### Kaynak metin
.....

CAS’ın muhakeme dilleri İngilizce ve Fransızca’dır. Tarafların yazılı ve sözlü iddia ve savunmalarında bu dilleri kullanmaları gerekir; ancak, tarafların ifade vermeleri ve tanık dinlenmesinde diğer dillerde tercümana başvurulabilir.
Sözleşmeye bağlı ilişkilerden veya haksız fiilden doğan bir ihtilafta “birinci derecede tahkim usulü" veya “arabuluculuk usulü “ geçerlidir. Spor teşkilatları veya federasyonlarının organları tarafından alınan kararlardan doğan ihtilaflara karşı ise “ temyiz tahkim usulü “ geçerlidir. Nihayet, bazı spor teşkilatlarının (örneğin : IOC), sporun uygulanması veya geliştirilmesine yönelik her hangi bir girişiminin hukuka uygunluğu hakkında, her hangi bir dava dosyasına bağlı olmaksızın, CAS’dan istişari mütalaa istemeleri olasıdır. Böyle bir talebe, CAS’ın verdiği mütalaanın bir yargı kararı niteliği ve dolayısı ile uyulması zorunluluğu bulunmamaktadır.

.....

### Veri listesi

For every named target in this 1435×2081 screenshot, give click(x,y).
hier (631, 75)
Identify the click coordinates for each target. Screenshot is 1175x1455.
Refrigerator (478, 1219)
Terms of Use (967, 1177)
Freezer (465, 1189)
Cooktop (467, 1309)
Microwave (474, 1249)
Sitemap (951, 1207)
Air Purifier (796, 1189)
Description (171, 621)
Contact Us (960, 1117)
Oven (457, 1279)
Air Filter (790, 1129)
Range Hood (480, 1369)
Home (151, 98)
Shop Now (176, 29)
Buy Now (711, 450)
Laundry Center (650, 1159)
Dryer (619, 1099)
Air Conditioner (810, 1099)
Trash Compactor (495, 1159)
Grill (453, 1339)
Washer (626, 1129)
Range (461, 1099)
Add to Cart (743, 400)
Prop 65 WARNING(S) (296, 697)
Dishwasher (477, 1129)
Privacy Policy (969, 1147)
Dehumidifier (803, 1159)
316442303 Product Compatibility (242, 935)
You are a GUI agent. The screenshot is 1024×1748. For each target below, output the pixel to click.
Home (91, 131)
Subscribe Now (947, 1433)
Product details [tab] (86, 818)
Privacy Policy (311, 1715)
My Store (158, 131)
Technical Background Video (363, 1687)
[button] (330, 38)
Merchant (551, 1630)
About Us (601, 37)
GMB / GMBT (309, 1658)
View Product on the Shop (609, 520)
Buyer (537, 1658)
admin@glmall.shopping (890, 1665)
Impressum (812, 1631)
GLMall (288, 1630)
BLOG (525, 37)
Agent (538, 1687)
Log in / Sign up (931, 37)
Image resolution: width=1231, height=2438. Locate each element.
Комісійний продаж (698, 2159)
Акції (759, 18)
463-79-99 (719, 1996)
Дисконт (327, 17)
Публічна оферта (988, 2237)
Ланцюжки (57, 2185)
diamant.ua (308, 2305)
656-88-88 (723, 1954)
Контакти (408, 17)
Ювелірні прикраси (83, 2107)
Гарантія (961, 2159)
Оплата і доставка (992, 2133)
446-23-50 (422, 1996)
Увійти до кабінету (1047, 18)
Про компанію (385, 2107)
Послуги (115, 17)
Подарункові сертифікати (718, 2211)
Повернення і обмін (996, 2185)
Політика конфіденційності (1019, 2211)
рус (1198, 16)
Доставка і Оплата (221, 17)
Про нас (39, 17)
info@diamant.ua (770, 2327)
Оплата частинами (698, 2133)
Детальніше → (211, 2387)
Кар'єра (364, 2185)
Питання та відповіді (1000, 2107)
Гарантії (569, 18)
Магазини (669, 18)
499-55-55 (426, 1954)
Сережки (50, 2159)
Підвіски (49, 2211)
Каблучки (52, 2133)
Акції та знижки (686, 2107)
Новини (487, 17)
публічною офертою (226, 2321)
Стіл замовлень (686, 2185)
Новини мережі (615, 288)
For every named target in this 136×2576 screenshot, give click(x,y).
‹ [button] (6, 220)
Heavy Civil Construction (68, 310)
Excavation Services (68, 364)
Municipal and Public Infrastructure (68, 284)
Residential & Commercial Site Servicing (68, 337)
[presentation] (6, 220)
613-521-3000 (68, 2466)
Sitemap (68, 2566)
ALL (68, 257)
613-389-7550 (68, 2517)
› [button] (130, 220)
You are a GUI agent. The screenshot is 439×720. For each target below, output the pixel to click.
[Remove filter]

.....

### Görev 1
CAS hakkındaki metne göre CAS'ın muhakeme dilleri hangileridir?
### Görev 2
CAS hakkındaki metinden "Sözleşmeye bağlı ilişkilerden" sözleriyle başlayan bölümü, "uyulması zorunluluğu bulunmamaktadır." sözlerinden sonra bitirerek birebir kopyalayın.
Verilerin bu işle hiçbir ilgisi yoktur.

### Görev çıktısı 1
İngilizce ve Fransızca.

### Görev çıktısı 2
Sözleşmeye bağlı ilişkilerden veya haksız fiilden doğan bir ihtilafta “birinci derecede tahkim usulü" veya “arabuluculuk usulü “ geçerlidir. Spor teşkilatları veya federasyonlarının organları tarafından alınan kararlardan doğan ihtilaflara karşı ise “ temyiz tahkim usulü “ geçerlidir. Nihayet, bazı spor teşkilatlarının (örneğin : IOC), sporun uygulanması veya geliştirilmesine yönelik her hangi bir girişiminin hukuka uygunluğu hakkında, her hangi bir dava dosyasına bağlı olmaksızın, CAS’dan istişari mütalaa istemeleri olasıdır. Böyle bir talebe, CAS’ın verdiği mütalaanın bir yargı kararı niteliği ve dolayısı ile uyulması zorunluluğu bulunmamaktadır.